BEGIN Data to examine

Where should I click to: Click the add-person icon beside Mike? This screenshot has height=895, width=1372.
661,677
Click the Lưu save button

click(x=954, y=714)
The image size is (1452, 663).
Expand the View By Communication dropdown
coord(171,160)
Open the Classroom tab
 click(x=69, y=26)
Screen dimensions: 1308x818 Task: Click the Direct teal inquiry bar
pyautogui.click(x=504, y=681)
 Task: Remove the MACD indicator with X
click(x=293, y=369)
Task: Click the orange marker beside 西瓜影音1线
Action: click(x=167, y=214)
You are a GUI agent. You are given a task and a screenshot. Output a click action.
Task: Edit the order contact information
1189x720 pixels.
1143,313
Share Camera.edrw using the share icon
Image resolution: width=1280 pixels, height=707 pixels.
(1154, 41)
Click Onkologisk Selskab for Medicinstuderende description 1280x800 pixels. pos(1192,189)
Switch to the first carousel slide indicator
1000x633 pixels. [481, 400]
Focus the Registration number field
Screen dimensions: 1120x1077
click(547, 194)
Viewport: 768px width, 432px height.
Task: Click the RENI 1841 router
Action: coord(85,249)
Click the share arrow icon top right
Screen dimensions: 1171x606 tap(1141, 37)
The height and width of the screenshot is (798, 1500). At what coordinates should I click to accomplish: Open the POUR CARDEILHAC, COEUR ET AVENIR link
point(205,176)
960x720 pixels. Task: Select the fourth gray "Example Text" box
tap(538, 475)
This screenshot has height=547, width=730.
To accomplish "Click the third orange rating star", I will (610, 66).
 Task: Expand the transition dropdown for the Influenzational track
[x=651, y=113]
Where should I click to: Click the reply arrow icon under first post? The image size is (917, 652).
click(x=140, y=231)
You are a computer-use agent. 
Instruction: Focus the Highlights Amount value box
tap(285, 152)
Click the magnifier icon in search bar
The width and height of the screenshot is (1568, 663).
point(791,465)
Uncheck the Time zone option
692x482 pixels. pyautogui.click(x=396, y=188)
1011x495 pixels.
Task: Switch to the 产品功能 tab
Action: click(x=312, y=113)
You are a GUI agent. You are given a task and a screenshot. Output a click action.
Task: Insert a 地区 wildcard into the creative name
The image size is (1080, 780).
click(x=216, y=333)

END Data to examine

▶ **Exercise goal**
Please copy out the preceding data in full, exactly as written.

▶ **Answer to the exercise**
Where should I click to: Click the add-person icon beside Mike? This screenshot has height=895, width=1372.
661,677
Click the Lưu save button

click(x=954, y=714)
The image size is (1452, 663).
Expand the View By Communication dropdown
coord(171,160)
Open the Classroom tab
 click(x=69, y=26)
Screen dimensions: 1308x818 Task: Click the Direct teal inquiry bar
pyautogui.click(x=504, y=681)
 Task: Remove the MACD indicator with X
click(x=293, y=369)
Task: Click the orange marker beside 西瓜影音1线
Action: click(x=167, y=214)
You are a GUI agent. You are given a task and a screenshot. Output a click action.
Task: Edit the order contact information
1189x720 pixels.
1143,313
Share Camera.edrw using the share icon
Image resolution: width=1280 pixels, height=707 pixels.
(1154, 41)
Click Onkologisk Selskab for Medicinstuderende description 1280x800 pixels. pos(1192,189)
Switch to the first carousel slide indicator
1000x633 pixels. [481, 400]
Focus the Registration number field
Screen dimensions: 1120x1077
click(547, 194)
Viewport: 768px width, 432px height.
Task: Click the RENI 1841 router
Action: coord(85,249)
Click the share arrow icon top right
Screen dimensions: 1171x606 tap(1141, 37)
The height and width of the screenshot is (798, 1500). At what coordinates should I click to accomplish: Open the POUR CARDEILHAC, COEUR ET AVENIR link
point(205,176)
960x720 pixels. Task: Select the fourth gray "Example Text" box
tap(538, 475)
This screenshot has height=547, width=730.
To accomplish "Click the third orange rating star", I will (610, 66).
 Task: Expand the transition dropdown for the Influenzational track
[x=651, y=113]
Where should I click to: Click the reply arrow icon under first post? The image size is (917, 652).
click(x=140, y=231)
You are a computer-use agent. 
Instruction: Focus the Highlights Amount value box
tap(285, 152)
Click the magnifier icon in search bar
The width and height of the screenshot is (1568, 663).
point(791,465)
Uncheck the Time zone option
692x482 pixels. pyautogui.click(x=396, y=188)
1011x495 pixels.
Task: Switch to the 产品功能 tab
Action: click(x=312, y=113)
You are a GUI agent. You are given a task and a screenshot. Output a click action.
Task: Insert a 地区 wildcard into the creative name
The image size is (1080, 780).
click(x=216, y=333)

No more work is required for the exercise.